The men were teetering on the last vestige of their sinking boat when police reached them. Lt. Michael Macek of the East Lyme Police in Connecticut said the men had only seconds to spare when they were rescued.
Two Massachusetts men stranded of the coast of Long Island, New York, were brought to safety after rescuers were able to pinpoint their location using the visual surroundings visible in the FaceTime call they made.
Extraordinary video taken of the rescue showed the men were teetering on the last vestige of their sinking boat when police reached them. The only item that remains of their capsized vessel was one deck chair, which one of the men asked if they could keep as a souvenir.
The men were out on the water when they realized their boat was sinking. Panicked, they called 911 to report their vessel was going down.
“The boat is sinking, we need help,” one of the men told dispatchers, before sharing a terrifying update. “The boat flipped! It flipped over! It flipped over!” he said.
But the men were not sure exactly where they were located.
“They were adamant that they were in one spot, and knowing that I grew up here in the Bay and where they think they were, they were not,” dispatcher Mariaha Knight told Inside Edition.
That’s when Knight came up with a great solution: she told them to FaceTime so that rescuers could home in on the men's visual surroundings.
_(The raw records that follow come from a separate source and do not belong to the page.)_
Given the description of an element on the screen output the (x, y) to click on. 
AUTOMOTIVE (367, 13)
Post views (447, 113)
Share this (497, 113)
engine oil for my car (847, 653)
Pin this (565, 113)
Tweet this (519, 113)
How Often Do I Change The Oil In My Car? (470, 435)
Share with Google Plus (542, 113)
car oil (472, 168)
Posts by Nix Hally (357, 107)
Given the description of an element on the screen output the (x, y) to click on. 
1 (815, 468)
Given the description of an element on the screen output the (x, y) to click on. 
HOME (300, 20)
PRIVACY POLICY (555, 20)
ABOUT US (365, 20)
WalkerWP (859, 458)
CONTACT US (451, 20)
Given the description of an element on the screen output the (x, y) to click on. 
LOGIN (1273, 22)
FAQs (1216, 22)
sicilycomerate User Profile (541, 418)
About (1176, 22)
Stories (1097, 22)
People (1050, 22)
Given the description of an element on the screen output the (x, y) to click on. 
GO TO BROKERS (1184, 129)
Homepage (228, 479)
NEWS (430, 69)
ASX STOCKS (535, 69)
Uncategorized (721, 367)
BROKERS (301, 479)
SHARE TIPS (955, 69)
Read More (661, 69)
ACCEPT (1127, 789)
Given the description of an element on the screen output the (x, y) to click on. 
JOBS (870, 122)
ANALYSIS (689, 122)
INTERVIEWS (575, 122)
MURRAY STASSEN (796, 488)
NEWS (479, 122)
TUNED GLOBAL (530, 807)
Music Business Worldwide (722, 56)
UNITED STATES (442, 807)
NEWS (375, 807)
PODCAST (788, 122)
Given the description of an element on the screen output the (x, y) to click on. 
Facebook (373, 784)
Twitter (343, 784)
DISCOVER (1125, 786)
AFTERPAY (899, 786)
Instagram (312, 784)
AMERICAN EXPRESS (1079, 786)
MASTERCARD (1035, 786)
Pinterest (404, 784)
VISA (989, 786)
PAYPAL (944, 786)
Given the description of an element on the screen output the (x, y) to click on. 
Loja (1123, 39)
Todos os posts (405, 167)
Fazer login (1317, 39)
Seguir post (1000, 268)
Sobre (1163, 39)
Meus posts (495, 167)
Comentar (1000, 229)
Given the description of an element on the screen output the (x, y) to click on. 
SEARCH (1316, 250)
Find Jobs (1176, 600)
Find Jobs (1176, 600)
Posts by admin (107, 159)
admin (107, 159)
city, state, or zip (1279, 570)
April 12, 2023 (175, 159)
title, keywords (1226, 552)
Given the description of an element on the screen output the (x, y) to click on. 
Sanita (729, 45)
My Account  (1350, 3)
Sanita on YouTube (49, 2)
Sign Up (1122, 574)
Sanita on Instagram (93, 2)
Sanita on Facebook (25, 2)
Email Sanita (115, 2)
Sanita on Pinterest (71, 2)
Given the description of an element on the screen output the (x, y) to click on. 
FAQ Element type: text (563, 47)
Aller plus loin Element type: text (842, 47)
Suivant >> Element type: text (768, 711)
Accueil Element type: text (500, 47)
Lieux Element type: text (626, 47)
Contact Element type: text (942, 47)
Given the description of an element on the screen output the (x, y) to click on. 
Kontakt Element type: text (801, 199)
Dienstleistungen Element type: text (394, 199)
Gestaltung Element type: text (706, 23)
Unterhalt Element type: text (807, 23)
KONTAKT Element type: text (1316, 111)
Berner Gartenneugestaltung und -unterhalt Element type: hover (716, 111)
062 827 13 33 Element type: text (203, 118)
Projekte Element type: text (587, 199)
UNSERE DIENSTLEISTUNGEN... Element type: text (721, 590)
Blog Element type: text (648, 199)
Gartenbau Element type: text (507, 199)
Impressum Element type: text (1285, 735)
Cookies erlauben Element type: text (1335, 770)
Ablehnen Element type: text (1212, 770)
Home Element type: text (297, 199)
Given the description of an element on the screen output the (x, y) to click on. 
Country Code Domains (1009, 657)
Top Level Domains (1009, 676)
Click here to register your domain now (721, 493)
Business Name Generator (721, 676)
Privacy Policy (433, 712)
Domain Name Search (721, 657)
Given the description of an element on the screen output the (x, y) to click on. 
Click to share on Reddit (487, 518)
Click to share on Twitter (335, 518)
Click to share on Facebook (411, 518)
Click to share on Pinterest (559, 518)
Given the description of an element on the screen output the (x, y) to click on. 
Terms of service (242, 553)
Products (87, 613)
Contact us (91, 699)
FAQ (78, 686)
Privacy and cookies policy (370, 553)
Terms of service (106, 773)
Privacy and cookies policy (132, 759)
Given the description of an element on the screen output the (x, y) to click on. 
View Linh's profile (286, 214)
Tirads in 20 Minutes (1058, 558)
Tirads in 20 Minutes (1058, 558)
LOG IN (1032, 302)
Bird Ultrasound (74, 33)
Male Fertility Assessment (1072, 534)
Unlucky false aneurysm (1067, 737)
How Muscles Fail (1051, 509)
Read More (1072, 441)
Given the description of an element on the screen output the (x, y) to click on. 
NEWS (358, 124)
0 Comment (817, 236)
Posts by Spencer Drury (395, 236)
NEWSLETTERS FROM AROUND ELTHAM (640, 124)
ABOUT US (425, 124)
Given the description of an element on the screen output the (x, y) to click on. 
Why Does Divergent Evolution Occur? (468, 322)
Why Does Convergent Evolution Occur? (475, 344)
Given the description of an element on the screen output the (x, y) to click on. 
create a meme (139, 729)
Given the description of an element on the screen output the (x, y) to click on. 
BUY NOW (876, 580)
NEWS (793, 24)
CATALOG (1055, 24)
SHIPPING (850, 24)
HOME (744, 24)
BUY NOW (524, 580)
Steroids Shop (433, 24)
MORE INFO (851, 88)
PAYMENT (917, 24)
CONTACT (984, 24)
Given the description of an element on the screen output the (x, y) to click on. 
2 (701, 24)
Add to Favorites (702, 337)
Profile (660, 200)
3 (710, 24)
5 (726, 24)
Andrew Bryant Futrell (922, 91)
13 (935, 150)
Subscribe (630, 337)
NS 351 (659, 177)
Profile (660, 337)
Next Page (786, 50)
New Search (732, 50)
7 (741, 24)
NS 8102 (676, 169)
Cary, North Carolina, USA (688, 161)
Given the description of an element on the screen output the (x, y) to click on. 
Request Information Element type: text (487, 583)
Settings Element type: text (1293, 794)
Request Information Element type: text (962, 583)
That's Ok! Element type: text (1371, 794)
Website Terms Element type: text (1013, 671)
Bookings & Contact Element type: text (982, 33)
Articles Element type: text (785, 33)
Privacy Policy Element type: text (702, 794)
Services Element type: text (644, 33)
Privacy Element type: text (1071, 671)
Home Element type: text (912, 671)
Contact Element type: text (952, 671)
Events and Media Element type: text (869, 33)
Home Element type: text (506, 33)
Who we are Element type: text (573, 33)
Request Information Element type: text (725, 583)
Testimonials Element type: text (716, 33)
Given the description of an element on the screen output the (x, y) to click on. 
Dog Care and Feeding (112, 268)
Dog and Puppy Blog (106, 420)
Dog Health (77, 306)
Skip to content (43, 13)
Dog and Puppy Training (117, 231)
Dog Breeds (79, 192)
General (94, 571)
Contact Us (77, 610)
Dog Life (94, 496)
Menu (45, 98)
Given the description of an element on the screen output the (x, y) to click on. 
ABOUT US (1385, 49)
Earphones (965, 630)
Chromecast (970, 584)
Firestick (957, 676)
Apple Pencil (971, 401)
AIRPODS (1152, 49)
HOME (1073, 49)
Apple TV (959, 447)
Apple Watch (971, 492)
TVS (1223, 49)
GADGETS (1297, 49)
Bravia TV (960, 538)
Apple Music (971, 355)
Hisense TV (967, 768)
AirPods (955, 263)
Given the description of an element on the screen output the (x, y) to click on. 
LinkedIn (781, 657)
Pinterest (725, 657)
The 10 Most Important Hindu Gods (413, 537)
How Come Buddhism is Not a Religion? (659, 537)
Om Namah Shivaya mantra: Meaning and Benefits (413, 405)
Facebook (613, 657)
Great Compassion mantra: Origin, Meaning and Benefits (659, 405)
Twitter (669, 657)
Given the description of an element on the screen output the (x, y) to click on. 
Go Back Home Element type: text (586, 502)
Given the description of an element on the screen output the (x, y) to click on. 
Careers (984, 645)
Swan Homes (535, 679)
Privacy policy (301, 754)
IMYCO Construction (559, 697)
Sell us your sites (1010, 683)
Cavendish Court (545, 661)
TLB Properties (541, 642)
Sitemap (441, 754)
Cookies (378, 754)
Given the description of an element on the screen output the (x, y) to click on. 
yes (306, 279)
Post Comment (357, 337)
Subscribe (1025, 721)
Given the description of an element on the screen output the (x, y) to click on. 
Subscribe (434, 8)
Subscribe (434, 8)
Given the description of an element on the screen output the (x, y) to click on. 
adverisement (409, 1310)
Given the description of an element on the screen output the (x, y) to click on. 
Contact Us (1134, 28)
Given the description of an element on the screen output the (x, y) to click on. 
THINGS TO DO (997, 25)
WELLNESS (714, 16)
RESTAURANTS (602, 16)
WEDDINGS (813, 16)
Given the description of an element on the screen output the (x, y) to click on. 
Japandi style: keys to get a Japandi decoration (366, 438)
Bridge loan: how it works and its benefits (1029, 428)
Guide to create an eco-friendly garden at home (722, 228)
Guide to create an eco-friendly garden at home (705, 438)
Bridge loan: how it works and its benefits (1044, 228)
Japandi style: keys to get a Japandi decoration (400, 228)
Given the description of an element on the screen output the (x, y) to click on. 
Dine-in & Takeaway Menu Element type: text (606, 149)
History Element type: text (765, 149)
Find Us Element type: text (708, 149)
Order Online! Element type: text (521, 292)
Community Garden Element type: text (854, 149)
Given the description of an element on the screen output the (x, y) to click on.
“When they got on the FaceTime we told them to turn the camera around so we can see what they see,” she said.
Lt. Michael Macek of the East Lyme Police in Connecticut found the men a quarter mile from the New York State border in the Long Island Sound.
Macek said the men had only seconds to spare when they were rescued.
“One of the gentlemen had gone into the water and he was shivering pretty extensively,” he told Inside Edition.
He said the FaceTime call was the key to spotting them.
“I do give a lot of credit to that FaceTime call,” he said. “Two individuals standing on top of a capsized vessel—it’s just as hard to find a needle in a haystack.”